STEVE Prescott’s rugby career turned full circle this week with the former Saints full back rejoining his home town club as assistant coach to the talented under 20s side.

He picks up the coaching reins he first grasped at Hull under 16s – a post he had to relinquish in September 2006 when he was diagnosed with a rare form of stomach cancer.

Working under Saints’ 20s coach Ian Talbot, Steve will be passing on his expertise gleaned from more than a decade of top flight rugby to the team’s talented youth.

But he will also be drawing on his own experience of playing at this level as a teenager and the highs and lows that go with that.

Steve, a double winner with Saints in 1996, has agreed a workload with the coaching staff that takes into account his illness, family commitments and his insatiable desire to undertake gruelling challenges.

He said: “I didn’t know how much work I could put on myself – it is difficult when you go to the hospital every three months for a scan, and you don’t whether it is chemotherapy time.

“It is hard to hold down a full time job and did not know whether my body was physically ready for that. But I spoke to Mike Rush at Saints – and he said ‘come and help out’.

“I did not know how much workload it would be, whether it would put pressure on me health wise and mean more time away from my children, which are important to me."

Steve’s commitment to Saints has meant he has had to relinquish his position with the RFL, where he has been a member of the match review panel for the past four seasons – a role that has seen him part of a team that analyses every tackle at a time when underhand tactics like chicken wings, ninjas, cannon balls and leg twists have become part of some players’ illicit armoury.

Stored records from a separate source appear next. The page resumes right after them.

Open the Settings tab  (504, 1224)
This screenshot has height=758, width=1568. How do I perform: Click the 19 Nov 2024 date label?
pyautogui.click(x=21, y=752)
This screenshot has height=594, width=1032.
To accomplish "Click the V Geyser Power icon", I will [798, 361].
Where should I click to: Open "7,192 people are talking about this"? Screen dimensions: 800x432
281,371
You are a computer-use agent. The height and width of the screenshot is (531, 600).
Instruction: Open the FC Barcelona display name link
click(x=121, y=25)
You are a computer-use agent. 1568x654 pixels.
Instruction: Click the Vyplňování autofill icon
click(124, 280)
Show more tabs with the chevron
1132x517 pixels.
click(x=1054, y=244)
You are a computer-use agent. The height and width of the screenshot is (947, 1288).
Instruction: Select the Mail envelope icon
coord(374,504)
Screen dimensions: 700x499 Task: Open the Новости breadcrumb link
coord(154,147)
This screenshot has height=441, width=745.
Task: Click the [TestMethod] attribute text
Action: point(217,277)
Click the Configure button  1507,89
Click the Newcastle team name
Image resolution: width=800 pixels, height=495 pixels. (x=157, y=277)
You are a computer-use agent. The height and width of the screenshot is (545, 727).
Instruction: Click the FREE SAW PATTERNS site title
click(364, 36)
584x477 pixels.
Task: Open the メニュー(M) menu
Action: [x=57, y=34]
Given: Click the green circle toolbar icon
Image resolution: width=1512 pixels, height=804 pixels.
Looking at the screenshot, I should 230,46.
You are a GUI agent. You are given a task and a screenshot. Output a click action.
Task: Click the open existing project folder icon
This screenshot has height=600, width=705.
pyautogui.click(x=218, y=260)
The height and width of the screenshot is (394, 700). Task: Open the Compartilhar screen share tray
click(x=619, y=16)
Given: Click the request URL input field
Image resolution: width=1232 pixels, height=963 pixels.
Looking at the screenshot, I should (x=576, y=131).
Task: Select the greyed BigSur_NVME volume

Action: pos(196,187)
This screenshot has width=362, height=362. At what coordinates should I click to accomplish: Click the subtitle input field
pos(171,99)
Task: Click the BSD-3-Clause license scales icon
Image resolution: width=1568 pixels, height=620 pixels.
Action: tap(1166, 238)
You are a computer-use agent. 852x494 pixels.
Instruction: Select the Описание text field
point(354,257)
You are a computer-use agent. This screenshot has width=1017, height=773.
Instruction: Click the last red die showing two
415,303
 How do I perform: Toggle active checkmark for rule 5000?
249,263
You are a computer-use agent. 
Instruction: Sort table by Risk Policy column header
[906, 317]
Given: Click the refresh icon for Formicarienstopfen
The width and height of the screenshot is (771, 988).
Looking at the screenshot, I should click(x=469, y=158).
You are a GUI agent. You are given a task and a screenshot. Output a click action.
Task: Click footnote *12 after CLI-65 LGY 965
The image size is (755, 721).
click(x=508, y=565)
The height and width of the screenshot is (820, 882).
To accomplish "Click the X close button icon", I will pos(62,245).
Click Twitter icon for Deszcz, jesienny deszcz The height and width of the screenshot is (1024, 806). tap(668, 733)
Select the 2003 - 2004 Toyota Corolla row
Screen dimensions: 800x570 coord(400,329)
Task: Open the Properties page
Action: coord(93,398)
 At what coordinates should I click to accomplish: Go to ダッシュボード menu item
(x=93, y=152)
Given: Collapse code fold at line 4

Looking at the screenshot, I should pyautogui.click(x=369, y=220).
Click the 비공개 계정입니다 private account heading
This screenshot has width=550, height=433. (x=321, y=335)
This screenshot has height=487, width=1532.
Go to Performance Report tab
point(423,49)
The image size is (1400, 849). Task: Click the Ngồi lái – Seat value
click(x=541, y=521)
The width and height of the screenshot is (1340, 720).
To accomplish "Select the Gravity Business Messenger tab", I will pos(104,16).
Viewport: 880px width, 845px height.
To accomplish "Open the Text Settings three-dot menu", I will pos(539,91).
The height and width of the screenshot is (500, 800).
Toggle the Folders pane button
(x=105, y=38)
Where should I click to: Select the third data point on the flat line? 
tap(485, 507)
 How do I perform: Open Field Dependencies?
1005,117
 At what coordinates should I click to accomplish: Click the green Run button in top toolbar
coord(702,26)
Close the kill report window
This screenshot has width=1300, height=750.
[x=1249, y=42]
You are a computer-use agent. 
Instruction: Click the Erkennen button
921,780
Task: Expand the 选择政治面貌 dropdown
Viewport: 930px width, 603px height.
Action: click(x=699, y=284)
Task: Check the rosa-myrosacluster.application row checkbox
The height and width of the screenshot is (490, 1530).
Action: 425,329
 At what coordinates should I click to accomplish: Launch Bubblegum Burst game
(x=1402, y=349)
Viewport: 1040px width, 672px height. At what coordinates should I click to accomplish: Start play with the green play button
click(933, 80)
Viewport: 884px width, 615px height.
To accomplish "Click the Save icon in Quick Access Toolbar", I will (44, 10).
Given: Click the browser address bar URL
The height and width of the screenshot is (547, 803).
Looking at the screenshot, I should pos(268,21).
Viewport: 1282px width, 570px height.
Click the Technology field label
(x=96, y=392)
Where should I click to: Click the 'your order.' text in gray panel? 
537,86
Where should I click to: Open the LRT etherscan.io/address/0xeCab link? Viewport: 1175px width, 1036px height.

Although it is a post he has given up with some regret, he is excited at returning to Saints to work with a great crop of youngsters.

“I have plenty to learn and spent the full day with the first team on Monday, just watching drills and the coaching techniques of Royce Simmons and Kieron Purtill.

“There has got to be a pass on from the under 20s to the first team. If you don’t challenge the under 20s that jump is too big for the youngsters when they do get in the first team. It is a challenge to get those 20s lads ready to play in the first team squad,” he said.

Saints’ playing and training facilities may have seen a vast upgrade from the ones he left behind when he joined Hull in 1998, but it is nevertheless it is still a welcome return home for the 37-year-old.

Although he only describes it as a small role in the backroom team, it is a return he is proud of.

“I have done full circle and am back to the beginning.

“Saints are my home town club and will always have a massive affection for them and Hull where I spent some happy years. There was always a dream of coming back and helping out and I have this little opportunity now,” Steve said.